Activity 1:
Translate this sentence from the chemistry problem into Spanish: "Both nitric acid and hydrochloric acid produce hydronium cations in 1:1 mole ratios."
Activity 2:
In the chemistry problem, what total volume does the answer give for the mixed solution?
Activity 3:
For each statement, say whether it agrees with the chemistry problem. Answer yes or no and quote the deciding words.
(a) The answer treats both acids as ones that ionize completely in aqueous solution.
(b) The question says to treat the volumes as additive.
(c) The solution is made with 50.0 mL of water.

Question

What is the pH of a solution made by mixing 100.0 mL of 0.10 M $HN{O}_3$, 50.0 mL 0f 0.20 HCl and 100.0 mL of water? Assume that the volumes are additive.

• A. $2.7$
• B. $1.10$
• C. $3.50$
• D. $1.5$

Answer 1

The correct option is B $1.10$

$V_{total}=100.0+50+100=250$ mL

Now, we are dealing with two strong acids that ionize completely in aqueous solution. Both nitric acid and hydrochloric acid produce hydronium cations in 1:1 mole ratios.

Supplied data:
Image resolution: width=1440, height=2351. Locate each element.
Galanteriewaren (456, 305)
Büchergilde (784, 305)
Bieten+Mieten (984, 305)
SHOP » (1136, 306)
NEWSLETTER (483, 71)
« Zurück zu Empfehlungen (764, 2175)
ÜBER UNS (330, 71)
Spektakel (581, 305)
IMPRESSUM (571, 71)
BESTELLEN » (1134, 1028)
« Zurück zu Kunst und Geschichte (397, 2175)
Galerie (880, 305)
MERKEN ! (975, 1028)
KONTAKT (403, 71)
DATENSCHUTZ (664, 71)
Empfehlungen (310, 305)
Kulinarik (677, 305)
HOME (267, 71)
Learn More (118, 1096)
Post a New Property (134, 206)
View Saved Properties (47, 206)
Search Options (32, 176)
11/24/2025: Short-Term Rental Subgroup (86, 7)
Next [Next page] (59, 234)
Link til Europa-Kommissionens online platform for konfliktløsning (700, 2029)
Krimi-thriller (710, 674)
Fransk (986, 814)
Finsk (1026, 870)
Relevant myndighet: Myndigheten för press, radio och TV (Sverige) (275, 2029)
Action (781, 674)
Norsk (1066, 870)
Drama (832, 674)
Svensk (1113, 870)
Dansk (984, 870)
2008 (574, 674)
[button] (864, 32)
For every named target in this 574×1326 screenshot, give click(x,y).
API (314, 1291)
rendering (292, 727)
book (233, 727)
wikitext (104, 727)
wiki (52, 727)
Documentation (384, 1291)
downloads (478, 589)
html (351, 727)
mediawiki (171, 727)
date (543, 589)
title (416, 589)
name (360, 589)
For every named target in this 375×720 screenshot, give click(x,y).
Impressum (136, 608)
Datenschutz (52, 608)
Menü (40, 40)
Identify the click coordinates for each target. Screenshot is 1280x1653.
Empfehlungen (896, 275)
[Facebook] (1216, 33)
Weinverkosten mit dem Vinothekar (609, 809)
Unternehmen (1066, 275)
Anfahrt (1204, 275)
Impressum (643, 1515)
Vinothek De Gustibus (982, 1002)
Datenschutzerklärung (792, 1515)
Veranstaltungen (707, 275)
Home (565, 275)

Output 1:
Tanto el ácido nítrico como el ácido clorhídrico producen cationes hidronio en proporciones molares de 1:1.

Output 2:
250 mL

Output 3:
(a) Yes: "we are dealing with two strong acids that ionize completely in aqueous solution"
(b) Yes: "Assume that the volumes are additive."
(c) No: "100.0 mL of water"